● **DIRECTIONS FOR THIS TASK**
Starting at the line containing "The width and" and running through the end of the records, rewrite those lines with "coordinates" swapped for "position" and everything else kept the same, leaving out the pictures.
---------- SUPPLIED DATA
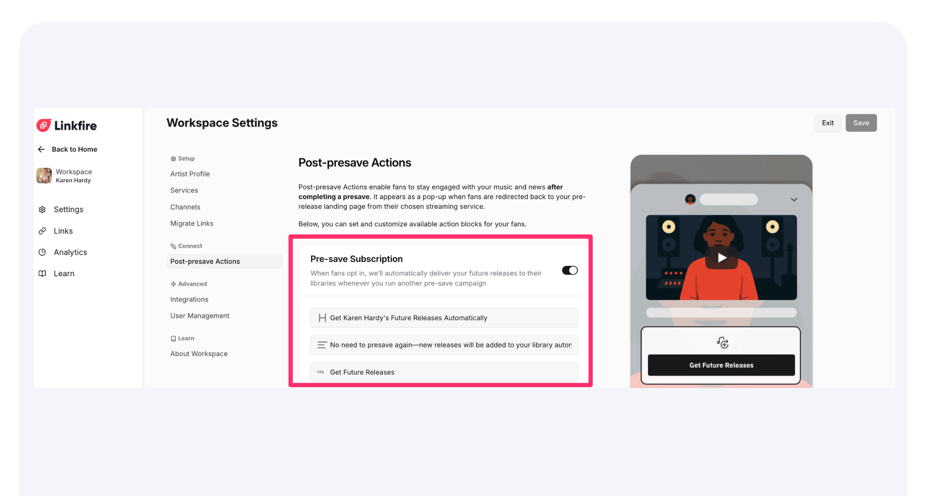Screen dimensions: 929x496
Task: Click the Links chain icon
Action: [42, 231]
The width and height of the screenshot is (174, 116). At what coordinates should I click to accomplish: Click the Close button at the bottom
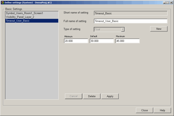(145, 110)
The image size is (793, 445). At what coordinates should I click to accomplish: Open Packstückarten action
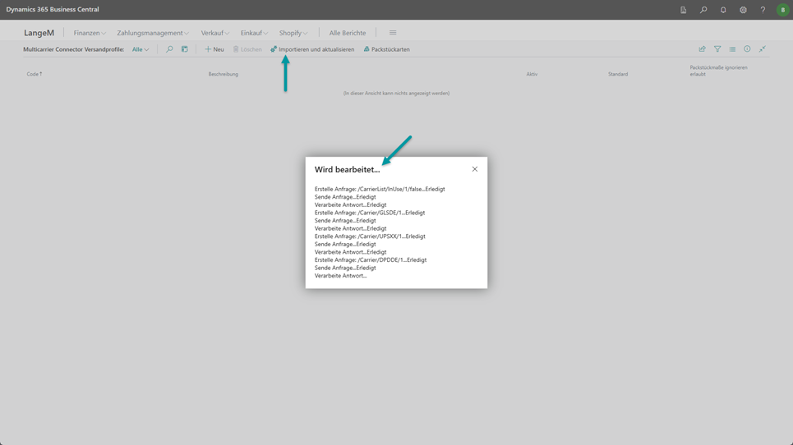[386, 49]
--------------------
● **SOLUTION FOR THIS EXERCISE**
The width and height of the screenshot is (174, 116). At what position should I click to accomplish: Click the Close button at the bottom
(145, 110)
The image size is (793, 445). At what position should I click to accomplish: Open Packstückarten action
[386, 49]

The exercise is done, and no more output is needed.